#### What needs to be done:
Take each line below that has "toggle" and copy it.
(Beginning of Dataset records)
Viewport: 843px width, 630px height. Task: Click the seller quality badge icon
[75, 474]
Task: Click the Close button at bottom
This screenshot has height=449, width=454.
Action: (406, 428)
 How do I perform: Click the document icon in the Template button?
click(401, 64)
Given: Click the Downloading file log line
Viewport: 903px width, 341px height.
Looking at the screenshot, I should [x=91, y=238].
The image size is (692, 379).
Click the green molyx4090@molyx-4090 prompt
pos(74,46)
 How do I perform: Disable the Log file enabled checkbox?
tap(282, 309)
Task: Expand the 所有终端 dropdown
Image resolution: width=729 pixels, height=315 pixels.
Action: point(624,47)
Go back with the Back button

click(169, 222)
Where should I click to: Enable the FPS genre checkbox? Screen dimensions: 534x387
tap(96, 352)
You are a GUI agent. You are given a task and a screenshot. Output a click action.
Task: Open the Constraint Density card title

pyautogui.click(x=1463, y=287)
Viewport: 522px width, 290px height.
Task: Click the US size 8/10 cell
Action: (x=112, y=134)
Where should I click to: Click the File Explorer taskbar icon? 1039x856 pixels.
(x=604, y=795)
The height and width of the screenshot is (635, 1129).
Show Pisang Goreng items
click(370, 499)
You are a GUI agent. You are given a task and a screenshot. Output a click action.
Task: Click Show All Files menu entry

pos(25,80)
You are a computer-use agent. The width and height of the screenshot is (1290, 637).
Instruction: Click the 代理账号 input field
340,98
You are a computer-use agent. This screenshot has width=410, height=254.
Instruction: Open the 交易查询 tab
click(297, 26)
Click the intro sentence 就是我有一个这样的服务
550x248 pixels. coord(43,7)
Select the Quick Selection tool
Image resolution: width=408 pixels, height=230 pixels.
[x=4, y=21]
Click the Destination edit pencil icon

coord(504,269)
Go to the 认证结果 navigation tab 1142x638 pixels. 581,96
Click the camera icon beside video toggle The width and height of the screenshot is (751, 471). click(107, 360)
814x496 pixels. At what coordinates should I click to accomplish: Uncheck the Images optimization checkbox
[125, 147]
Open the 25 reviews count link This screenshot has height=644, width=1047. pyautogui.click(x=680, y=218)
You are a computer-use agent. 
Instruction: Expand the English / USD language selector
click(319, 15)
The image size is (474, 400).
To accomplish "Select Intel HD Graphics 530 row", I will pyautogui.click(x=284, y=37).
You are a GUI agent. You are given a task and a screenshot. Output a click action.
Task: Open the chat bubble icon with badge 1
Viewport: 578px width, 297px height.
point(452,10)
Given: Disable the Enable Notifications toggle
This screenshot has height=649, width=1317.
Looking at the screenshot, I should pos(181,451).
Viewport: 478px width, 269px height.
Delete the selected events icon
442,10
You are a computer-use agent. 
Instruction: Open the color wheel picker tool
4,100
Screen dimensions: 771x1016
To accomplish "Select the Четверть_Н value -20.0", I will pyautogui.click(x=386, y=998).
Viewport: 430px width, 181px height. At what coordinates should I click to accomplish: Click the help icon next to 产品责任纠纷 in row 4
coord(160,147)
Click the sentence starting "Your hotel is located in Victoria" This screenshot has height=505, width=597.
(End of Dataset records)
#### Output of the exercise:
Click the camera icon beside video toggle The width and height of the screenshot is (751, 471). click(107, 360)
Given: Disable the Enable Notifications toggle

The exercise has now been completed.